The backend of the company's internal system is getting complicated and I would like to explore the idea of doing a SOA style architecture instead of a heavy monolithic system. Where shall I start?
I'm new to SOA. Does it mean... individual CF instances, and they talk to each other through remote web-services calls? How would one deal with things like... error handling and server outage? Would an ESB be beneficial to the architecture if every part of it are in ColdFusion?
How about the DB layer? Should they share one huge DB or should they store things in their own way themselves?
Thank you
First, what are you trying to accomplish? SOA is useful for systems that need to change relatively easily and be accessible to a new programmer. On the other hand you tend to have a performance tradeoff because you end up segregating persistence - so that its interaction happens on the application server rather than in the database. Usually this performance tradeoff is a non-issue, but if you're working on a high through put transactional system you may need to compromise by putting some algorithms in the database and having those violate your services breakdown.
So if you want the pros and are not particularly concerned with the cons, start by reading some applicable books on the topic:
What you want to trend towards is a design with high level service objects whose relationships are managed via dependency injection through a service locator container. In ColdFusion's case ColdSpring is an example. This then allows for object mocking so you can unit test easily. For example, if the services live on other servers, then the have service objects locally that are proxies to be passed in as dependencies. For testing these proxies are mocked so they don't have to talk to the remote server.
Regarding error handling and server outages. I'm assuming you are primarily concerned about dealing with issues outside of the local server's control. This is another reason use a service proxy object.

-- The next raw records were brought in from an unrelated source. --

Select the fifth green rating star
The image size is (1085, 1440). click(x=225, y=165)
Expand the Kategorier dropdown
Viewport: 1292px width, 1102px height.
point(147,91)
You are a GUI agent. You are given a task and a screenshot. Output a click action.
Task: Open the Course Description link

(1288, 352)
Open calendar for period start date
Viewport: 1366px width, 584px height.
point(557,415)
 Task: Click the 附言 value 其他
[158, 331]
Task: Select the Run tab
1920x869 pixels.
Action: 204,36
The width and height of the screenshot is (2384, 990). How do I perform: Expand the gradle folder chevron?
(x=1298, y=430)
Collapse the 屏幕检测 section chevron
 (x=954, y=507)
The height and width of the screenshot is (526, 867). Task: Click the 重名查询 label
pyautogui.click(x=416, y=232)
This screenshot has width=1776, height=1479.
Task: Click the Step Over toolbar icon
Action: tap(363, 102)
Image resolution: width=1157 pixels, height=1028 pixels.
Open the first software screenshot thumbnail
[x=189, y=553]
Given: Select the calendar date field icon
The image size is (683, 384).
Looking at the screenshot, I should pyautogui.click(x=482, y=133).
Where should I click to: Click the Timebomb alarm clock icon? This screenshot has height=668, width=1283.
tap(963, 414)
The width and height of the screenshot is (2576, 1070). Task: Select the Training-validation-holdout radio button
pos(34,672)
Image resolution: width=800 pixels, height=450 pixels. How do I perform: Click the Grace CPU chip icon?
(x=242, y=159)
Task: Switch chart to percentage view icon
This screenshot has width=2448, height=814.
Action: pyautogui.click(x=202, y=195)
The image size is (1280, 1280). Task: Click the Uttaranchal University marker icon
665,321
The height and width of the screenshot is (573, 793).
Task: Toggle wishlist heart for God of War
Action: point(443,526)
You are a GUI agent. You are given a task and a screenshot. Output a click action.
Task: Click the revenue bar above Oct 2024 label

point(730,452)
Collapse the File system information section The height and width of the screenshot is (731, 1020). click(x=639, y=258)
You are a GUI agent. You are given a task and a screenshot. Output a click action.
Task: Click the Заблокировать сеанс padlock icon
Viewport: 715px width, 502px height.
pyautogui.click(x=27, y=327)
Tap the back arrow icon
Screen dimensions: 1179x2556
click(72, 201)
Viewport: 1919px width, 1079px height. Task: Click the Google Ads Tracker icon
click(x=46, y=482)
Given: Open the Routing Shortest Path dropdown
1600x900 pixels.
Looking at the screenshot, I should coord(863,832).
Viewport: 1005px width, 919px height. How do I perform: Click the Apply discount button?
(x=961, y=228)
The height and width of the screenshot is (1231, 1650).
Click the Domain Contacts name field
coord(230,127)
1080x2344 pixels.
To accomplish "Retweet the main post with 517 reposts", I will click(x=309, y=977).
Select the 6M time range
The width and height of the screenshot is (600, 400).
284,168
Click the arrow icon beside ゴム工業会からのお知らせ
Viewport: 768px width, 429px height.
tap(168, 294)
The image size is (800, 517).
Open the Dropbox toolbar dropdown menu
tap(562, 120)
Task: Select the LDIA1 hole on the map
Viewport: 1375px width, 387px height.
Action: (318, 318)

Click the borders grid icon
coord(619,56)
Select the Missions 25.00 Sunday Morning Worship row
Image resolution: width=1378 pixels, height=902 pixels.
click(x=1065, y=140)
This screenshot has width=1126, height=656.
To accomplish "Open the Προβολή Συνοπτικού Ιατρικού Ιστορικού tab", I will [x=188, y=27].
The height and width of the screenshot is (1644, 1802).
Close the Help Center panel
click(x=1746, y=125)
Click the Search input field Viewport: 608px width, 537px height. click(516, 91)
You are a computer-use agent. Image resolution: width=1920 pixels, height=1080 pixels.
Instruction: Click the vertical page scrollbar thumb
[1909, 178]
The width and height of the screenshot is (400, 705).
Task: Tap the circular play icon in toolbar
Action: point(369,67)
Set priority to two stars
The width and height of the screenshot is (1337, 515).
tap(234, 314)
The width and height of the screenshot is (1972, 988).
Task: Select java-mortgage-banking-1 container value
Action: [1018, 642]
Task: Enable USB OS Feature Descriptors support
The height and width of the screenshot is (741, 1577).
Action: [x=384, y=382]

Have this object be responsible for dealing with timeouts, bad response values and the like - effectively an anti corruption layer.
As for database sharing, I would construct my table relationships to reflect my service object relationships. So if the tables in question have data that only relates through services I would not enforce any foreign key constraints. So while they could be in the same database, it doesn't matter. This enables you to move those services and database tables elsewhere with relatively little change to code.